§ **EXERCISE AIM**
Output, word for word, every line from the line with "Where should I click to: Click the" through the final line of the data below.

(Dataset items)
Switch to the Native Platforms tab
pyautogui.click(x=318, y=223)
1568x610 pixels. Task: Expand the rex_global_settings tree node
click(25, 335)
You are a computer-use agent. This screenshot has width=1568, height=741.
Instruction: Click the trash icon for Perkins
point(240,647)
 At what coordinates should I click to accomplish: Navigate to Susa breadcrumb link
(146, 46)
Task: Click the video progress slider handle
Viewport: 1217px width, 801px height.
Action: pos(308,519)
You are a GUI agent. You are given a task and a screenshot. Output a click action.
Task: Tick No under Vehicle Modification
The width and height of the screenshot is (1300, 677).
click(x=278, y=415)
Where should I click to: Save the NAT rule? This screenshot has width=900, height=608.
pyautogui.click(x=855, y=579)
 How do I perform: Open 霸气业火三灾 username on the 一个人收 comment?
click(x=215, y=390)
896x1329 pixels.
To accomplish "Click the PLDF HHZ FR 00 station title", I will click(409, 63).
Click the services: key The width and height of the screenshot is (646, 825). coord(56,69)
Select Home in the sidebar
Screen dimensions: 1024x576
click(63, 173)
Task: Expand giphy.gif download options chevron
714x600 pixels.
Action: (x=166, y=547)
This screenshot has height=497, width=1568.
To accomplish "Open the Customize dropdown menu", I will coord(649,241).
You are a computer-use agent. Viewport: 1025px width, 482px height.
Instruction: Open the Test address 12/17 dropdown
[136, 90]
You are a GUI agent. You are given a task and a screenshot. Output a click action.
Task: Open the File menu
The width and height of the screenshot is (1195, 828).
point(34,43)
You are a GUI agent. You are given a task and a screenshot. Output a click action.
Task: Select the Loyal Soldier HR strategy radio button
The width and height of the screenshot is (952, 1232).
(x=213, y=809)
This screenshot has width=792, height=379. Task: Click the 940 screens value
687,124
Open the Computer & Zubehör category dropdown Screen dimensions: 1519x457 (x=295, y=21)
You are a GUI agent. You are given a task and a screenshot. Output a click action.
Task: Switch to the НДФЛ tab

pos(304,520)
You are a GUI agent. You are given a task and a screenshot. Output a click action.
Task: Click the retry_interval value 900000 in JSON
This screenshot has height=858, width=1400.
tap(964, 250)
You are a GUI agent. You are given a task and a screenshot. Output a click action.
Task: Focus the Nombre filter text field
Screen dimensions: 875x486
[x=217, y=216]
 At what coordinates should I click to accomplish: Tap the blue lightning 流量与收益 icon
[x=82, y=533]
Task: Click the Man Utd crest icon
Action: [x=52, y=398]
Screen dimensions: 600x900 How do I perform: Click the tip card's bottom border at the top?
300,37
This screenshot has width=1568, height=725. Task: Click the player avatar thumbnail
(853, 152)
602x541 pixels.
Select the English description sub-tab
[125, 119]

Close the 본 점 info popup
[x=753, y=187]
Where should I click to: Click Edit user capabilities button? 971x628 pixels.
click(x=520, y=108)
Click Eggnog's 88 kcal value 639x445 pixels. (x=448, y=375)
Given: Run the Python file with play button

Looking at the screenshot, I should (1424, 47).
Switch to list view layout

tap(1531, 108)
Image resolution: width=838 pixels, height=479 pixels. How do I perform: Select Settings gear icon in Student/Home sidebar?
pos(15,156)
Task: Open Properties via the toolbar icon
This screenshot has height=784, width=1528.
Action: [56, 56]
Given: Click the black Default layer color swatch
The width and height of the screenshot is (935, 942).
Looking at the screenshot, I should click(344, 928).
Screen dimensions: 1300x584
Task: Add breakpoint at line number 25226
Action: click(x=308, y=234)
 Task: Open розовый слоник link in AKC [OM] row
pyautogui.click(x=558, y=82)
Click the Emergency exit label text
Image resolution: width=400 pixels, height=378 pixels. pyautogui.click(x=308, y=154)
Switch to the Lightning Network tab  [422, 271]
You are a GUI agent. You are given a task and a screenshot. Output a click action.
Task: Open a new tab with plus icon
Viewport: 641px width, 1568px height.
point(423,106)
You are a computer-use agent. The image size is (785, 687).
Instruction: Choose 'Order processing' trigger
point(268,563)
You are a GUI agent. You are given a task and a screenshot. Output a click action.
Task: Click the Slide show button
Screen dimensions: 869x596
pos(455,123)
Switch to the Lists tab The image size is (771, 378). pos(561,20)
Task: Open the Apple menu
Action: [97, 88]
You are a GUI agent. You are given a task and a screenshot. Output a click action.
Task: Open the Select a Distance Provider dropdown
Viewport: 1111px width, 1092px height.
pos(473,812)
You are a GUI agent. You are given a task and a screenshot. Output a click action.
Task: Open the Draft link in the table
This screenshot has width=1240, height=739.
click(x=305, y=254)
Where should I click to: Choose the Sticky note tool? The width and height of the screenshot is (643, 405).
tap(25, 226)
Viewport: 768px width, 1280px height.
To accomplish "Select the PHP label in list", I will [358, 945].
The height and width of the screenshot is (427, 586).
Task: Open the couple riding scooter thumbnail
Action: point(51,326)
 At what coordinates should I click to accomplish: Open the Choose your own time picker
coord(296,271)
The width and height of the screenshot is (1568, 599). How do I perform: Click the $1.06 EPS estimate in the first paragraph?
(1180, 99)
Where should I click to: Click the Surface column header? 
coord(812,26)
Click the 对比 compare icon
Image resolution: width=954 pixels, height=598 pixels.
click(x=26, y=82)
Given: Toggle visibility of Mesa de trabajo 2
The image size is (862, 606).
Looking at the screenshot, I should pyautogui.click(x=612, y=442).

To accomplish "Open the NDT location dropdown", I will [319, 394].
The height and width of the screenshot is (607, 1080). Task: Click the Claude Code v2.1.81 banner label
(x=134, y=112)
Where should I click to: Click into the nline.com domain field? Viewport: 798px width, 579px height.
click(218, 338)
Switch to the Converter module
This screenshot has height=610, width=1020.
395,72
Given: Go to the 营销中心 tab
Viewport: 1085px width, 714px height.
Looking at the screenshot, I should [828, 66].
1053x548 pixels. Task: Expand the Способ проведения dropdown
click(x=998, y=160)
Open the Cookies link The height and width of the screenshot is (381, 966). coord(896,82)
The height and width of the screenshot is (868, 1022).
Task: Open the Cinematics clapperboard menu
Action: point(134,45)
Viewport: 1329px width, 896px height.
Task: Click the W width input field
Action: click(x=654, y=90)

§ **YOUR SOLUTION**
Where should I click to: Click the Surface column header? 
coord(812,26)
Click the 对比 compare icon
Image resolution: width=954 pixels, height=598 pixels.
click(x=26, y=82)
Given: Toggle visibility of Mesa de trabajo 2
The image size is (862, 606).
Looking at the screenshot, I should pyautogui.click(x=612, y=442).

To accomplish "Open the NDT location dropdown", I will [319, 394].
The height and width of the screenshot is (607, 1080). Task: Click the Claude Code v2.1.81 banner label
(x=134, y=112)
Where should I click to: Click into the nline.com domain field? Viewport: 798px width, 579px height.
click(218, 338)
Switch to the Converter module
This screenshot has height=610, width=1020.
395,72
Given: Go to the 营销中心 tab
Viewport: 1085px width, 714px height.
Looking at the screenshot, I should [828, 66].
1053x548 pixels. Task: Expand the Способ проведения dropdown
click(x=998, y=160)
Open the Cookies link The height and width of the screenshot is (381, 966). coord(896,82)
The height and width of the screenshot is (868, 1022).
Task: Open the Cinematics clapperboard menu
Action: point(134,45)
Viewport: 1329px width, 896px height.
Task: Click the W width input field
Action: click(x=654, y=90)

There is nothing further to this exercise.